» Brief: An exact reproduction of all entries is expected.
==========
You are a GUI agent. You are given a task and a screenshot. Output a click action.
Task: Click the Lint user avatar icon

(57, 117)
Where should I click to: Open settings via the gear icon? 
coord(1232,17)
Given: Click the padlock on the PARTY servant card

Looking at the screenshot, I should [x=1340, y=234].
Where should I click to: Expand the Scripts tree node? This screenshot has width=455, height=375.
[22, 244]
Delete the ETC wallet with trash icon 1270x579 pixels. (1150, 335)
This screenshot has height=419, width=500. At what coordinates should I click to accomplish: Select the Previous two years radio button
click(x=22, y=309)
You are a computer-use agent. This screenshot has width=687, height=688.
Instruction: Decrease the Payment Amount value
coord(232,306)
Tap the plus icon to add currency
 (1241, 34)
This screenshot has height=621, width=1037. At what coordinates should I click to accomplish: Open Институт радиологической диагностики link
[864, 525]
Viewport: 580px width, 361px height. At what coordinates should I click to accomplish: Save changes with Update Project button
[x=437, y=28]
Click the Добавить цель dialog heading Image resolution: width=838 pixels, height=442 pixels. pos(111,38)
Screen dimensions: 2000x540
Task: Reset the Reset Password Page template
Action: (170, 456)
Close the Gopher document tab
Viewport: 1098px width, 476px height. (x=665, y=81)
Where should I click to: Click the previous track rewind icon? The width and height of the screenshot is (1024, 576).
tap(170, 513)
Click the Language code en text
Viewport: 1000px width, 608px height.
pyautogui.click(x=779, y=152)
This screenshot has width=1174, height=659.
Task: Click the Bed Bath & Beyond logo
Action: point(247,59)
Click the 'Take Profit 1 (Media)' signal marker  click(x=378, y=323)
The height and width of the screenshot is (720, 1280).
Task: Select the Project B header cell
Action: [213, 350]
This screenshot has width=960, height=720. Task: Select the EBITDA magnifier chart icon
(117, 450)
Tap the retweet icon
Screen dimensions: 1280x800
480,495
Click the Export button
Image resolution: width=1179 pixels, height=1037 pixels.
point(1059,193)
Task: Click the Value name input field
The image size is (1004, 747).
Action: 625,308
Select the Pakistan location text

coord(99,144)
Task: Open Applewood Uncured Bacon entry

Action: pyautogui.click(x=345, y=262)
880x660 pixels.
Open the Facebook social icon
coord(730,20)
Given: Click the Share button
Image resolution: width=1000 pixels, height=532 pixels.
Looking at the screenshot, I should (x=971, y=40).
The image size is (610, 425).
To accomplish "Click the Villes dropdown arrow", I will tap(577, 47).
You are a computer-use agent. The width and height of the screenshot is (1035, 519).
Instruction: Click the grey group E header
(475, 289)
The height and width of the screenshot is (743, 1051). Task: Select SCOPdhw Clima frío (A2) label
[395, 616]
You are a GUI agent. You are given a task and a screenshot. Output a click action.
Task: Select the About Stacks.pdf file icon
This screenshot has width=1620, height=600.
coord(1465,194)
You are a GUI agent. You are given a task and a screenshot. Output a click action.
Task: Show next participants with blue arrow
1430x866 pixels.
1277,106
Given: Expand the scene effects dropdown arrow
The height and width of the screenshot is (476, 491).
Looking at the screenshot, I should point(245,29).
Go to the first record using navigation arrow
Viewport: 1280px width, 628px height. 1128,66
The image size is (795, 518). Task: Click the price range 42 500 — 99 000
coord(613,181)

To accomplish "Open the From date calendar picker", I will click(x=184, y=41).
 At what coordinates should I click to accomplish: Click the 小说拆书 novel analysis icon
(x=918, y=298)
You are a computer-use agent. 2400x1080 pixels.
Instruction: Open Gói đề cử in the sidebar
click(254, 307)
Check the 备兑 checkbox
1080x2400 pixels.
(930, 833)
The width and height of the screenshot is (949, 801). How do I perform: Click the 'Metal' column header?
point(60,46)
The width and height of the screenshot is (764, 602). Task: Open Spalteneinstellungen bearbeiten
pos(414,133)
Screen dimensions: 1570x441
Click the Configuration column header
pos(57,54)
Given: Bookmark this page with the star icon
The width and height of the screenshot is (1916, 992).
==========
» Solution:
You are a GUI agent. You are given a task and a screenshot. Output a click action.
Task: Click the Lint user avatar icon

(57, 117)
Where should I click to: Open settings via the gear icon? 
coord(1232,17)
Given: Click the padlock on the PARTY servant card

Looking at the screenshot, I should [x=1340, y=234].
Where should I click to: Expand the Scripts tree node? This screenshot has width=455, height=375.
[22, 244]
Delete the ETC wallet with trash icon 1270x579 pixels. (1150, 335)
This screenshot has height=419, width=500. At what coordinates should I click to accomplish: Select the Previous two years radio button
click(x=22, y=309)
You are a computer-use agent. This screenshot has width=687, height=688.
Instruction: Decrease the Payment Amount value
coord(232,306)
Tap the plus icon to add currency
 (1241, 34)
This screenshot has height=621, width=1037. At what coordinates should I click to accomplish: Open Институт радиологической диагностики link
[864, 525]
Viewport: 580px width, 361px height. At what coordinates should I click to accomplish: Save changes with Update Project button
[x=437, y=28]
Click the Добавить цель dialog heading Image resolution: width=838 pixels, height=442 pixels. pos(111,38)
Screen dimensions: 2000x540
Task: Reset the Reset Password Page template
Action: (170, 456)
Close the Gopher document tab
Viewport: 1098px width, 476px height. (x=665, y=81)
Where should I click to: Click the previous track rewind icon? The width and height of the screenshot is (1024, 576).
tap(170, 513)
Click the Language code en text
Viewport: 1000px width, 608px height.
pyautogui.click(x=779, y=152)
This screenshot has width=1174, height=659.
Task: Click the Bed Bath & Beyond logo
Action: point(247,59)
Click the 'Take Profit 1 (Media)' signal marker  click(x=378, y=323)
The height and width of the screenshot is (720, 1280).
Task: Select the Project B header cell
Action: [213, 350]
This screenshot has width=960, height=720. Task: Select the EBITDA magnifier chart icon
(117, 450)
Tap the retweet icon
Screen dimensions: 1280x800
480,495
Click the Export button
Image resolution: width=1179 pixels, height=1037 pixels.
point(1059,193)
Task: Click the Value name input field
The image size is (1004, 747).
Action: 625,308
Select the Pakistan location text

coord(99,144)
Task: Open Applewood Uncured Bacon entry

Action: pyautogui.click(x=345, y=262)
880x660 pixels.
Open the Facebook social icon
coord(730,20)
Given: Click the Share button
Image resolution: width=1000 pixels, height=532 pixels.
Looking at the screenshot, I should (x=971, y=40).
The image size is (610, 425).
To accomplish "Click the Villes dropdown arrow", I will tap(577, 47).
You are a computer-use agent. The width and height of the screenshot is (1035, 519).
Instruction: Click the grey group E header
(475, 289)
The height and width of the screenshot is (743, 1051). Task: Select SCOPdhw Clima frío (A2) label
[395, 616]
You are a GUI agent. You are given a task and a screenshot. Output a click action.
Task: Select the About Stacks.pdf file icon
This screenshot has width=1620, height=600.
coord(1465,194)
You are a GUI agent. You are given a task and a screenshot. Output a click action.
Task: Show next participants with blue arrow
1430x866 pixels.
1277,106
Given: Expand the scene effects dropdown arrow
The height and width of the screenshot is (476, 491).
Looking at the screenshot, I should point(245,29).
Go to the first record using navigation arrow
Viewport: 1280px width, 628px height. 1128,66
The image size is (795, 518). Task: Click the price range 42 500 — 99 000
coord(613,181)

To accomplish "Open the From date calendar picker", I will click(x=184, y=41).
 At what coordinates should I click to accomplish: Click the 小说拆书 novel analysis icon
(x=918, y=298)
You are a computer-use agent. 2400x1080 pixels.
Instruction: Open Gói đề cử in the sidebar
click(254, 307)
Check the 备兑 checkbox
1080x2400 pixels.
(930, 833)
The width and height of the screenshot is (949, 801). How do I perform: Click the 'Metal' column header?
point(60,46)
The width and height of the screenshot is (764, 602). Task: Open Spalteneinstellungen bearbeiten
pos(414,133)
Screen dimensions: 1570x441
Click the Configuration column header
pos(57,54)
Given: Bookmark this page with the star icon
The width and height of the screenshot is (1916, 992).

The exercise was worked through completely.